En la casa de mis padres existen dos grandes elementos coleccionables: las tazas de café y las películas. Ambos objetos cuentan con lugares designados que se respetan con seriedad porque son importantes, porque definen a quienes los habitan: un matrimonio que huele a café y que vive entre historias, las más dulces, las inolvidables. En mi casa, en cambio, se acumulan rompecabezas que cuentan historias, que fueron alivio para momentos difíciles y que también funcionan como cápsula de escape con asientos para dos. Un hogar es eso, lo que coleccionas, lo que acumulas.
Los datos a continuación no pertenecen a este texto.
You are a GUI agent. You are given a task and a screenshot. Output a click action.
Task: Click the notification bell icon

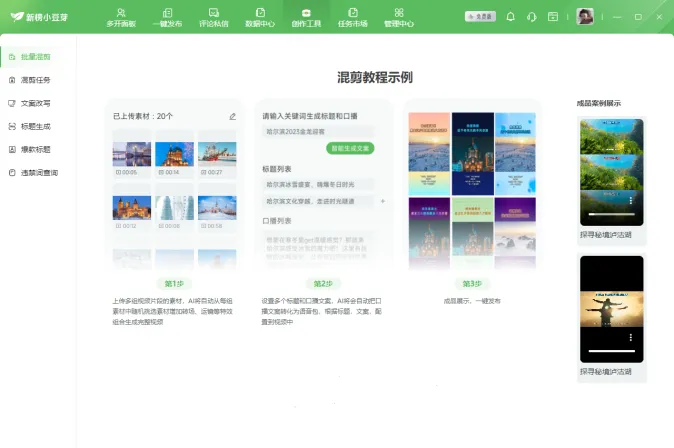[x=511, y=17]

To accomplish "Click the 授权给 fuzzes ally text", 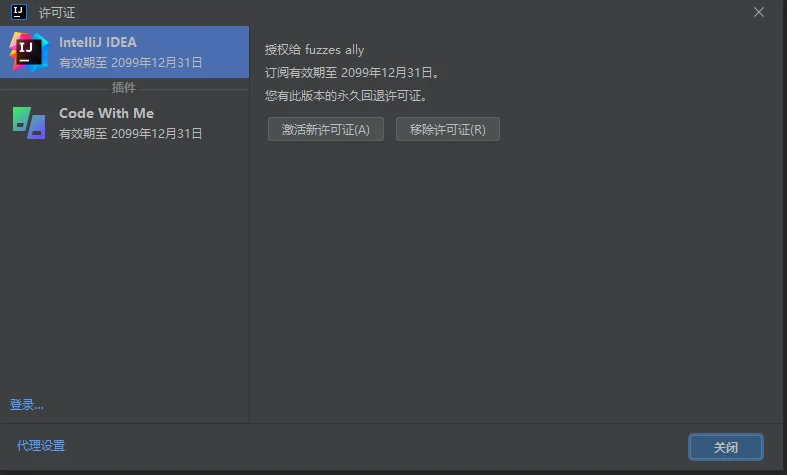I will [x=314, y=50].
En “La luna y las pilas”, cuento largo de Hiromi Kawakami, conocemos la historia de un reencuentro entre un maestro y su ex alumna. Quien narra es ella y lo hace a una voz que danza entre la parsimonia y pequeños instantes de atrevimiento. Aclaro desde ahora, que este reencuentro, si bien fue dado en circunstancias peculiares, no lleva signos de incomodidad; es un espacio seguro.
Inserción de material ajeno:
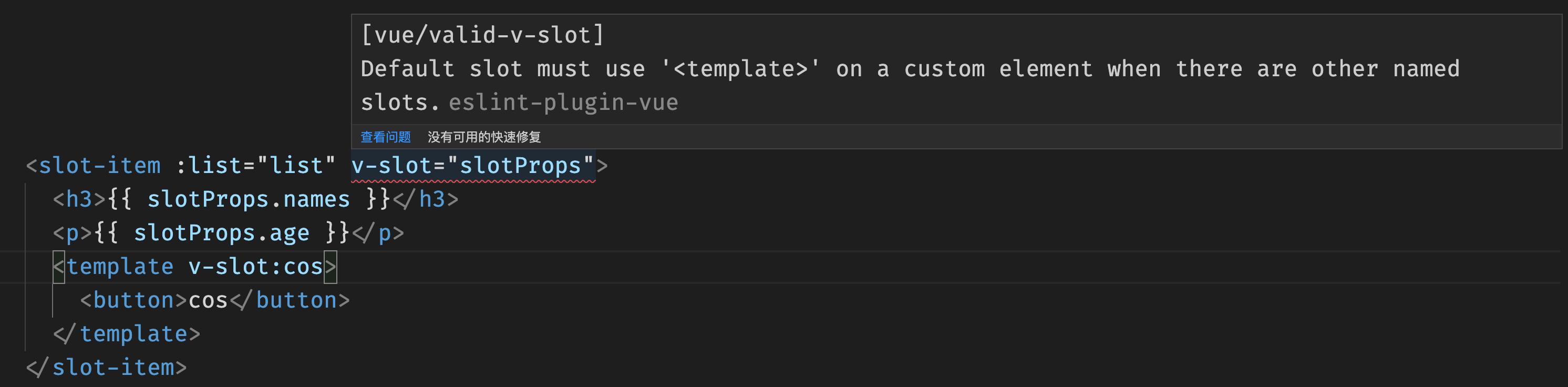Select the opening slot-item tag name
1568x387 pixels.
pyautogui.click(x=100, y=166)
Quien narra se encuentra en un bar con alguien que había sido su maestro en la facultad. El reencuentro fue casualidad y por parte de ella todo se quedó en un instante de tener la impresión de conocer esa cara; pero él, unos 30 años mayor, supo ponerle nombre al momento: “Eres Tsukiko Omachi, ¿verdad?”. Estaba en lo correcto.

Habían pedido lo mismo para comer y beber sin que ninguno lo expresara antes. Terminada la comida y el sake, el maestro la invitó a su casa para continuar la charla y seguir bebiendo. Ella aceptó conscientemente pensando en una cosa específica: cómo sería la casa del profesor. La imaginaba limpia, impecablemente ordenada. Fue lo contrario.

El maestro acumulaba cosas, muchas cosas, teteras, periódicos, pilas viejas, termos. Después de un largo rato, con menos sake y la luna iluminándolos, el maestro dejó salir todas aquellas explicaciones guardadas esperando por un oído paciente. Sí, acumulaba. Y lo hacía para llenar vacíos: una esposa muerta, una juventud pasada, una casa desierta.